U.S. Treasury bonds are often considered free of default risk, and the Fed sometimes buys them directly to stimulate the economy. Treasury zeros are in an ideal position to profit, particularly, if they are long-dated. Zero-coupon U.S. Treasury bonds can move up significantly when the Fed cuts rates aggressively.
Are Treasury bonds a good investment? Generally, yes, but that depends on your investing goals, your risk tolerance and your portfolio's makeup. With investing, in many cases, the higher the risk, the higher the potential return.
What happens to Treasury bills if the government shuts down?
Unlike a default, a shutdown does not affect the government's ability to pay its obligations, and, as noted, many critical services continue.
US Treasury Bond/ Federal Bonds
Investors favor Treasury bonds during a recession because they're considered to be a safe investment.
Often, CDs pay higher rates for longer term lengths. Treasury bills are short-term securities issued by the U.S. Treasury, with terms that range between four and 52 weeks. They are considered a type of bond, but don't pay a coupon (interest).
Including bonds in your investment mix makes sense even when interest rates may be rising. Bonds' interest component, a key aspect of total return, can help cushion price declines resulting from increasing interest rates.
What causes bond prices to fall? Bond prices move in inverse fashion to interest rates, reflecting an important bond investing consideration known as interest rate risk. If bond yields decline, the value of bonds already on the market move higher. If bond yields rise, existing bonds lose value.
If you are looking for predictable value and certainty for your financial goals, then individual bonds may be a better fit.

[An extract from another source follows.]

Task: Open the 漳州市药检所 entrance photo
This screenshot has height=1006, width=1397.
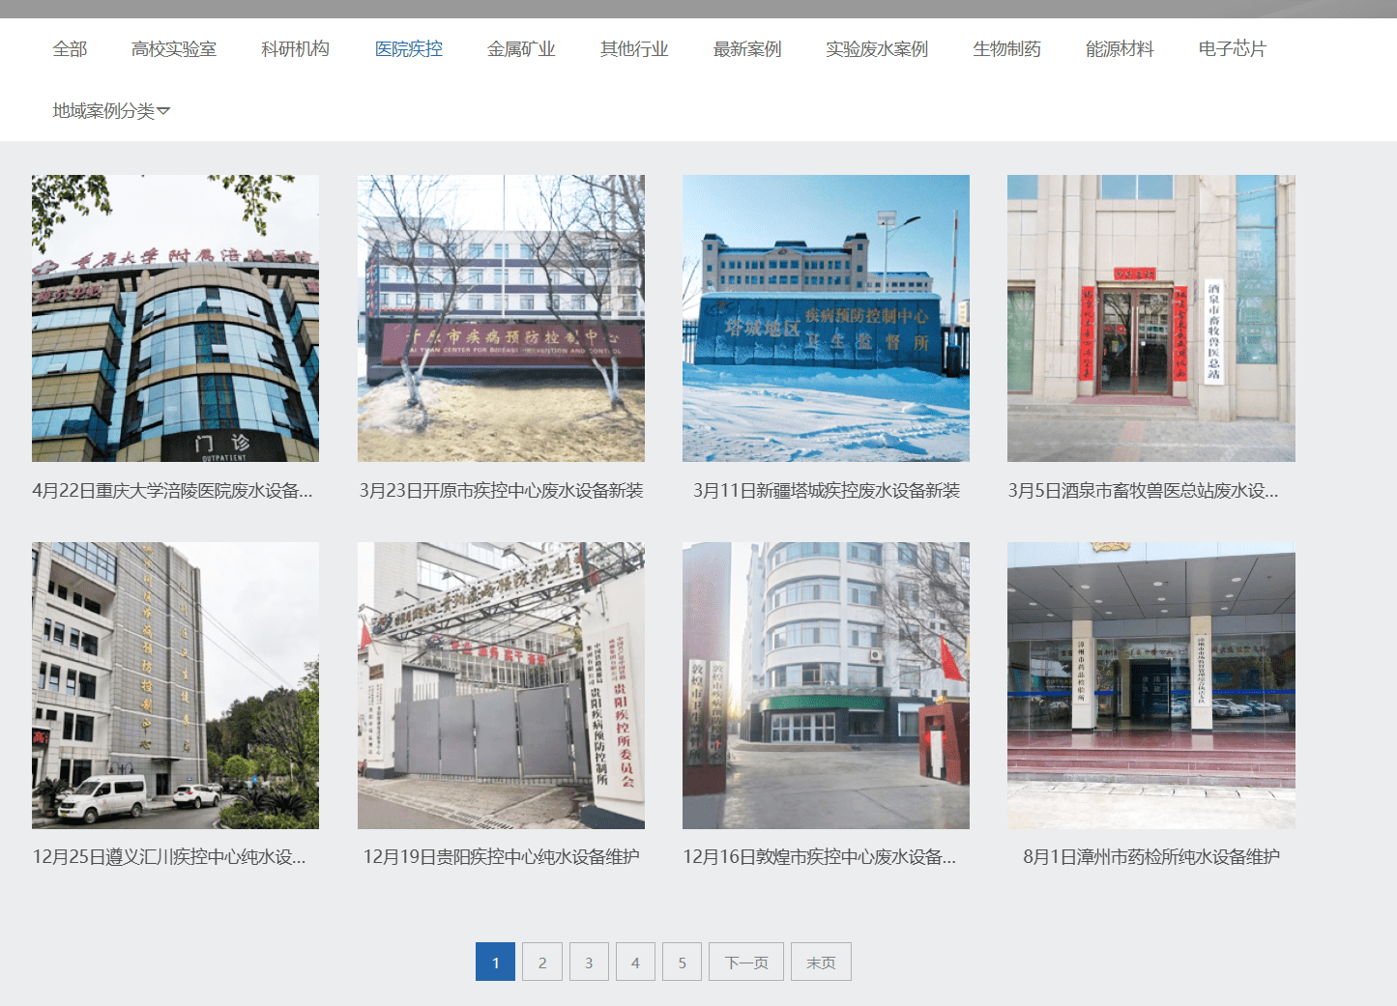Action: (x=1150, y=685)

Meanwhile, if you are looking for professional management and want greater diversification for your financial goals, then bond funds may be a better fit.
In a recession, munis also tend to have a benefit shared by other fixed income sectors with interest rate sensitivity. The Fed could start cutting rates as the economy falters. Bond prices move inversely to interest rates.
Do Bonds Lose Money in a Recession? Bonds can perform well in a recession as investors tend to flock to bonds rather than stocks in times of economic downturns. This is because stocks are riskier as they are more volatile when markets are not doing well.
Retirees are often advised to shirt over to safer investments, like bonds. Municipal bonds offer the benefit of interest that's exempt from federal taxes. In some cases, state and local taxes won't apply, either.
Municipal bond yields are relatively attractive after considering the impact of taxes. Source: Bloomberg, as of 12/5/2023. Past performance is no guarantee of future results. The 50.8% tax rate assumes a 37% Federal tax, 3.8% ACA tax, and 10% state tax.
How do you avoid tax on Treasury bonds?
Use the Education Exclusion. With that in mind, you have one option for avoiding taxes on savings bonds: the education exclusion. You can skip paying taxes on interest earned with Series EE and Series I savings bonds if you're using the money to pay for qualified higher education costs.
For investors who can benefit from tax-exempt income, a fixed-income-only portfolio should contain a substantial allocation to municipal bonds. We favor 25% or more. In the historical study described below, a 25% allocation to municipals increased annualized tax-equivalent return by 0.5% without increasing volatility.
- High-yield savings accounts.
- Certificates of deposit (CDs)
- Bonds.
- Funds.
- Stocks.
- Alternative investments and cryptocurrencies.
- Real estate.
T-Bill Redemptions and Interest Earned
T-bills are issued at a discount from the par value (also known as the face value) of the bill, meaning the purchase price is less than the face value of the bill. So, for example, a $1,000 bill might cost the investor $950.
There are several ways to buy Treasuries. For many people, TreasuryDirect is a good option; however, retirement savers and investors who already have brokerage accounts are often better off buying bonds on the secondary market or with exchange-traded funds (ETFs).